The authors of this study pointed out that the American Cancer Society estimates that about 60,000 young men and women in the US are diagnosed with cancer each year – and women are in the majority. Previous research has shown an association between cancer treatments and heart disease in women of childbearing age.

They conducted a retrospective study of female cancer survivors who had been given potentially cardiotoxic cancer treatments, including chemotherapy or radiotherapy to the thorax, to investigate whether or not there was an association between a cardiotoxicity history and women’s risk of heart failure during or soon after pregnancy. They followed 78 cancer survivors attending a high-risk pregnancy clinic, who between them had 94 pregnancies (90 singletons and four twin pregnancies) over a 10-year period. All the women had had cancer therapy in childhood, adolescence or young adulthood.

They compared rates of adverse cardiac events (specifically cardiac death, CHF, acute coronary syndrome or arrhythmia) between those 55 women who had received anthracycline-based chemotherapy, and the 23 who had received non-anthracycline chemotherapy or radiation therapy only.

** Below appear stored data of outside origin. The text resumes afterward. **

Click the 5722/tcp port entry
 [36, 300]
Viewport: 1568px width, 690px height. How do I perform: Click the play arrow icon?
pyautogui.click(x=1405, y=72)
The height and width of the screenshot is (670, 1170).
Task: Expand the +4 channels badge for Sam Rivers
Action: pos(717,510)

Of all 94 pregnancies, 15 (16%) were in 13 women with a prior history of cardiotoxicity, and 12 of these women had been treated with anthracycline-based chemotherapy. Almost a third (31%) of women with a history of cardiotoxicity suffered CHF during pregnancy or soon after delivery, with no reports of acute coronary syndrome or arrhythmia. The women diagnosed with CHF and those without did not differ in terms of their age of cancer diagnosis, age at pregnancy, cancer type or exposure to anthracyclines. There were no maternal deaths.

Previous studies have suggested that CHF occurs in young female cancer survivors at a rate anywhere between from 0 and 5.4%, but the current study authors noted that those studies had varied methods, which made it difficult to determine a single percentage; furthermore, some studies did not have pre- and post-pregnancy cardiac assessments (they relied on self-reporting), or they included extraneous events too far outside the pregnancy. They commented: “Our study followed the cardiac outcomes in consecutive pregnancies of cancer survivors. We collected data on any cardiac events occurring immediately before, during and after pregnancy. From this streamlined approach, we could pinpoint just how high the risk of developing CHF was for young, pregnant women exposed to anthracyclines.”

The researchers concluded: “For women without a history of cardiotoxicity, their risk of developing CHF during pregnancy is very low. However, for women who have been exposed to cardiotoxic treatments and have had prior cardiotoxicity, there’s approximately a one in three chances of developing CHF with pregnancy. These women should receive close cardiac surveillance during pregnancy.”


* Liu S, Aghel N, Belford L, et al. Cardiac outcomes in pregnant women with treated cancer. Journal of the American College of Cardiology Oct 2018, 72 (17) 2087-2089; DOI: 10.1016/j.jacc.2018.07.085.